Assessment mode

Traditional interview questions

MSD competencies

Traditional interview questions are the most common evaluation tool, particularly for hiring practitioners. Interviewing is a complex skill set. It involves the ability to ask short open-ended questions, listen carefully and probe at key moments to learn more about a practitioner’s thinking.

Using this mode

Traditional questions can be used in hiring processes and for help with decisions on promotions.

Guidance for assessors

  • Clarify the most important competencies for each role before constructing the interview question guide. 
  • Select one or two scenario or case-based questions. Where appropriate send practitioners a short one-page summary of a scenario in advance to assess their ability to prepare in advance.
  • Much of the guidance for particular competencies relies on probing. Listen carefully, ask follow-up questions and push people to give examples and to explain what they mean. 
  • Conduct interviews in teams, or at least pairs, and rotate who asks which question.

Example competencies for interview questions

Systems analysis for economic inclusion: competency A1
Probe past experiences with multiple interacting actors, working on complex problems in past jobs or education. Ask participants to draw out dynamics of a system.

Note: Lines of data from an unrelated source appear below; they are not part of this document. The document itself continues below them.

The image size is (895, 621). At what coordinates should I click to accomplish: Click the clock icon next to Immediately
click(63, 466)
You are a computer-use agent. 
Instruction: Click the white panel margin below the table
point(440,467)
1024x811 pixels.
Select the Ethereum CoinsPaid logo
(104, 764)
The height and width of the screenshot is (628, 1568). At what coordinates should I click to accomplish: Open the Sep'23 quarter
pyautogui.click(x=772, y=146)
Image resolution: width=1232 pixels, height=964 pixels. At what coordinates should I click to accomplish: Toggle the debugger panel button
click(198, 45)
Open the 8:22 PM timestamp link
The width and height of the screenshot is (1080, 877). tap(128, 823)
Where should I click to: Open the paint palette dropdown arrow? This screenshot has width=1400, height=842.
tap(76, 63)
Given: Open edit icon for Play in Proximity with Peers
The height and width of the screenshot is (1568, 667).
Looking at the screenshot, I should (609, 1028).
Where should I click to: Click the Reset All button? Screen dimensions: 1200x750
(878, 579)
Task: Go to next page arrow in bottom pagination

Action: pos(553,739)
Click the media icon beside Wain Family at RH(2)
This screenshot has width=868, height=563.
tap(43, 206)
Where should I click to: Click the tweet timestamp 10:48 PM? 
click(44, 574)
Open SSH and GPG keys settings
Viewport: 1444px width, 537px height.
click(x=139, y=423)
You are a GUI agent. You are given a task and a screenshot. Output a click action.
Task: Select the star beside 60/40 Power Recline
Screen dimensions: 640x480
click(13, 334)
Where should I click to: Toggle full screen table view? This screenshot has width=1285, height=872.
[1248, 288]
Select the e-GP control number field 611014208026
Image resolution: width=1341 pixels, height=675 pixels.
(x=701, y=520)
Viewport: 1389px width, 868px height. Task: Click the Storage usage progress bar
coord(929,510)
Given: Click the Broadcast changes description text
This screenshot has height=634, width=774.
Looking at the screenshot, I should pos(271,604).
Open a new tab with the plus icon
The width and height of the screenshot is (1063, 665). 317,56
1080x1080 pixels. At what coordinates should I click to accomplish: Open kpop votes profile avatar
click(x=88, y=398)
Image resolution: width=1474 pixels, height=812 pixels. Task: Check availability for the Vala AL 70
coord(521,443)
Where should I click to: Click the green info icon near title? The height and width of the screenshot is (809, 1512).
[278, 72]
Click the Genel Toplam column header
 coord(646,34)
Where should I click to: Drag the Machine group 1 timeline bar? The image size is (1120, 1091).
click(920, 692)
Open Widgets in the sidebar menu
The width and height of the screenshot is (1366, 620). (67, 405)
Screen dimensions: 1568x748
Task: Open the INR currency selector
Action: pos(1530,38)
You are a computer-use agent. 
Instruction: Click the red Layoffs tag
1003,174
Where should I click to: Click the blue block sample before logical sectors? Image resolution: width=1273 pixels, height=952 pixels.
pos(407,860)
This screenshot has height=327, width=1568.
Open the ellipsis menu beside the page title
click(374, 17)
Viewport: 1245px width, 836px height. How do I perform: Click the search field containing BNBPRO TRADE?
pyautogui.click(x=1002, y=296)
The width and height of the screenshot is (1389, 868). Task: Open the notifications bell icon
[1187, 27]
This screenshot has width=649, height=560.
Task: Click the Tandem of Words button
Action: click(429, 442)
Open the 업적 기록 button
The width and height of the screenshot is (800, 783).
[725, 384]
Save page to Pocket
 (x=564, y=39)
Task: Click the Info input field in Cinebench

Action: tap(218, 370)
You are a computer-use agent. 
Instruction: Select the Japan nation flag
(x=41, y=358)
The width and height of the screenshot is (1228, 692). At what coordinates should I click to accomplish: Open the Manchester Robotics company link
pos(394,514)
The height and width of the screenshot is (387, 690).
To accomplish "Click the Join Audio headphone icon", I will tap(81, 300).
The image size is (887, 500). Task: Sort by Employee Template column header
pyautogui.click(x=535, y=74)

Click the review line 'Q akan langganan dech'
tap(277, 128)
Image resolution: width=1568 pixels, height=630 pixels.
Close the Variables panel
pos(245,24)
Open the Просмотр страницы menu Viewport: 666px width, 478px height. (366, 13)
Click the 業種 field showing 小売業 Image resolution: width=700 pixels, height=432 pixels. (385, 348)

Integrating sectoral knowledge: competency A4
Present practitioners with short prompts where they are required to discuss a specific issue area that they may be unfamiliar with. Probe for the process they’d take in answering the question if given more time. Assess for recognition of the limits of their knowledge and the specifics of how they would seek input from others.

Knowledge synthesis: competency A5
In a traditional interview present the interviewee with a dense two-page summary of an issue or sector. Give them 5-10 minutes to read and summarise. Observe their reading process. In their answer look for what they emphasise and what they omit - probe these decisions in follow-up questions.

Critical thinking, foresight & vision: competency A6
Present interviewee with a simple scenario of a key geography or market sector (e.g. vegetable farming in a remote mountainous village) where the programme is considering intervening. Ask them to walk through the assumptions they would make if they were to analyse or intervene in that system with two very different operational goals. For example improve the income of local villagers regardless of sector vs improve the efficiency of the transportation sector for people and goods. Pay attention to how they reframe the system boundaries based on the goal in each case.

Innovative thinking: competency A7
Present the interviewee with a real, current challenge being faced by the programme - it could be strategic or operational. Ask them to generate as many alternatives as possible and make it clear they are being assessed on the breadth/range of options. After 5-10 minutes select the best idea and ask them to talk through the possible downstream consequences of implementing it, both positive (intended) and negative (unintended).

Intervention design: competency B2
Ask participants about a time they managed a partnership. Probe about strategic choices about how to share roles, measure performance. Ask about examples where partnership was failing and how they handled it.

Coordinating multiple interventions: competency B3
Probe for the ability to analyse a situation (from past experience or a current event) from different angles. Push for practitioners to generate different ideas of how they might intervene to shift dynamics in the situation.

Monitoring and learning: competency B4
Probe for an approach to problem-solving that is guided by hypotheses. Watch out for absolute statements. Assess how self-aware the practitioner is about their assumptions and what evidence they’d look for to change them.

Relationship building: competency C1
Ask candidates to talk about challenging past relationships and how they handled different perspectives. Probe for their ability to compromise and to see other people's’ points of view.

Influence: competency C4
Use a mundane everyday object (e.g. pen, paper, item of clothing) and ask the interviewee to sell it to you. After a few minutes stop the exercise and ask them to analyse their approach. Use this to unpack their ability to consciously apply different tactics – paying attention to the thought process rather than the result.

Self-learning: competency C5
Ask interviewees for an example of when they had to change their approach to a work task significantly based on feedback they received. Probe to understand the context around the incident. Ask follow-up questions to understand what new learning the practitioner incorporated into future work.